The KCST operated the Tonghae Satellite Launching Ground and Sohae Satellite Launching Station rocket launching sites, Paektusan-1 and Unha launchers, Kwangmyŏngsŏng satellites.

South Korea and the United States accused North Korea of using these facilities and the rockets as a cover for a military ballistic missile testing program.

- Sohae Satellite Launching Station built from the 2000s to 2010s with a launch pad completed in 2011.
- Tonghae Satellite Launching Ground built from the 2000s to 2010s with a launch pad completed in 2011.

==Projects==
The DPRK twice announced that it had launched satellites: Kwangmyŏngsŏng-1 on 31 August 1998 and Kwangmyŏngsŏng-2 on 5 April 2009. The US and South Korea predicted that the launches would in actuality be military ballistic missile tests, but later confirmed that they had followed orbital launch trajectories.

In 2009, the DPRK announced more ambitious future space projects including its own crewed space flights and development of a crewed partially reusable launch vehicle. Kwangmyŏngsŏng-3 was launched on 13 April 2012 and ended in failure shortly after launch. A follow-up attempt the following December, Kwangmyŏngsŏng-3 Unit 2 entered polar orbit as confirmed by various countries.

> _THE PROBLEM_:
Rewrite everything from "- Tonghae Satellite" down to "by various countries." in the text on North Korea's satellite launches, putting "manned" in place of "crewed".

> _RECORDED INFORMATION_:

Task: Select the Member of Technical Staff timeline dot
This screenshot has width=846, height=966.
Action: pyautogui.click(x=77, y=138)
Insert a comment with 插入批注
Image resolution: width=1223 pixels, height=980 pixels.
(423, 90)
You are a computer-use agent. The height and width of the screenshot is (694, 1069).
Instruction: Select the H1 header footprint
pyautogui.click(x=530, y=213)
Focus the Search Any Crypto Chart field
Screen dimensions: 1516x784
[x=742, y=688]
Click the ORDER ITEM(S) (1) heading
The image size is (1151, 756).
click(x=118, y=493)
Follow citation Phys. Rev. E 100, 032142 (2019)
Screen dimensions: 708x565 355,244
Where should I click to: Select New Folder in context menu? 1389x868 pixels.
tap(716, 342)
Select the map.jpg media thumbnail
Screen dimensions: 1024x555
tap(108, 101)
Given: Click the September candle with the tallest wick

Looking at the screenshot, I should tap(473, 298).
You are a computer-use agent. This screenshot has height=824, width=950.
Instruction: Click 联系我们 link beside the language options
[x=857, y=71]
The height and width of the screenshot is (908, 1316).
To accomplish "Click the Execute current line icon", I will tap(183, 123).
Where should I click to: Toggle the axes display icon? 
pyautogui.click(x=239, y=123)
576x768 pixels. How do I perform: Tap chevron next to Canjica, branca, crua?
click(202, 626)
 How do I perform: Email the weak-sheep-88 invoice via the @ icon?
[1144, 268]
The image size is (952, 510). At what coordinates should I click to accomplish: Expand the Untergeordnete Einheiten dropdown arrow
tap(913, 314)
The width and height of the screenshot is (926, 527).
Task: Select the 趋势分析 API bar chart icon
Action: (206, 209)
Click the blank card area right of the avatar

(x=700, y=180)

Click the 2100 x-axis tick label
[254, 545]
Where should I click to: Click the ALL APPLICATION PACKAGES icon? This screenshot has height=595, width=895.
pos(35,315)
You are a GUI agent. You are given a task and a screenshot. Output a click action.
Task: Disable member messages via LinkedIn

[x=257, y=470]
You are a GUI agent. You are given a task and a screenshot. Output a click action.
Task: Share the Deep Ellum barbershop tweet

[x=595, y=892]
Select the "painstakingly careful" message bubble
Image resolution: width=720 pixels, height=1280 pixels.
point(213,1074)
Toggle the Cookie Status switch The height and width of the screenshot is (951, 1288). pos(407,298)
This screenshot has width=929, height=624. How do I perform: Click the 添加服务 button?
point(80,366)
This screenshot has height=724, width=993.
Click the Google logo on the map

> _TASK OUTPUT_:
- Tonghae Satellite Launching Ground built from the 2000s to 2010s with a launch pad completed in 2011.

==Projects==
The DPRK twice announced that it had launched satellites: Kwangmyŏngsŏng-1 on 31 August 1998 and Kwangmyŏngsŏng-2 on 5 April 2009. The US and South Korea predicted that the launches would in actuality be military ballistic missile tests, but later confirmed that they had followed orbital launch trajectories.

In 2009, the DPRK announced more ambitious future space projects including its own manned space flights and development of a manned partially reusable launch vehicle. Kwangmyŏngsŏng-3 was launched on 13 April 2012 and ended in failure shortly after launch. A follow-up attempt the following December, Kwangmyŏngsŏng-3 Unit 2 entered polar orbit as confirmed by various countries.